* _DIRECTIONS FOR THIS TASK_:
Please restate word for word the lines from the top of the entries through the line that contains "The height and", and do not include any pictures.

* _EXTRACTED DATA_:
- Opening Delimiter -
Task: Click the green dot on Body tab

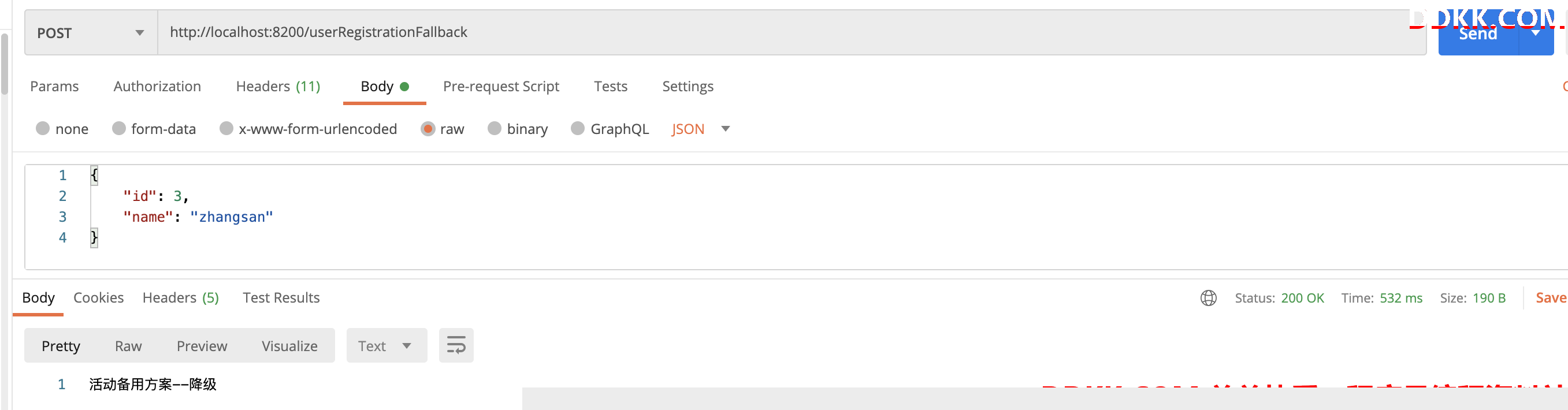Action: (404, 87)
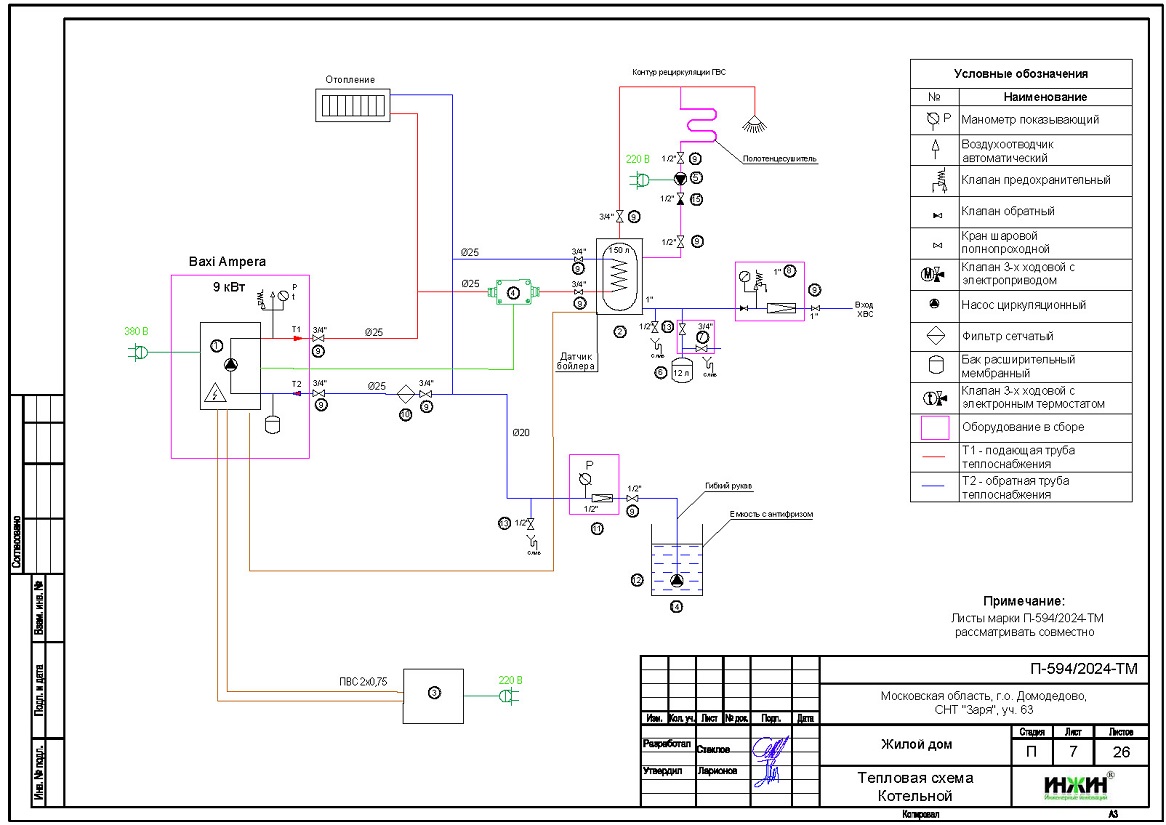Click the Условные обозначения table header
Screen dimensions: 1166x825
[1020, 74]
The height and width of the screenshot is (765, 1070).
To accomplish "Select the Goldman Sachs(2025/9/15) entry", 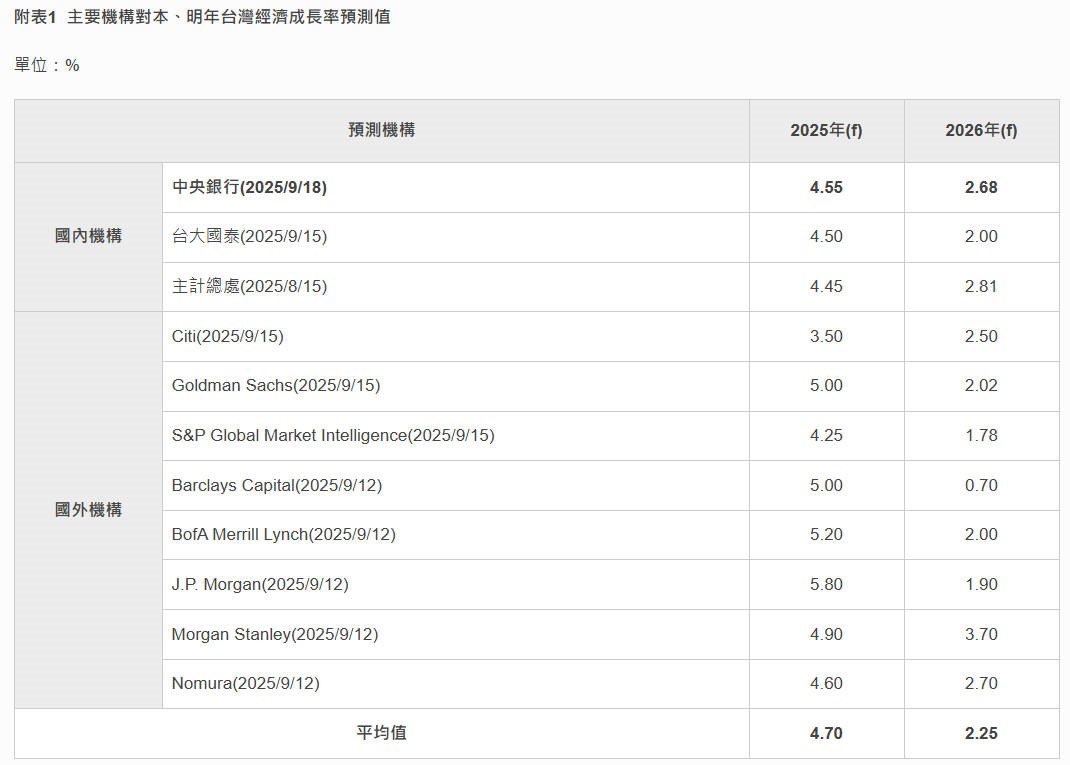I will [x=275, y=386].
- Closing Delimiter -
* _COMPLETED TASK_:
Task: Click the green dot on Body tab

Action: (404, 87)
Click the Условные обозначения table header
Screen dimensions: 1166x825
[1020, 74]
The height and width of the screenshot is (765, 1070).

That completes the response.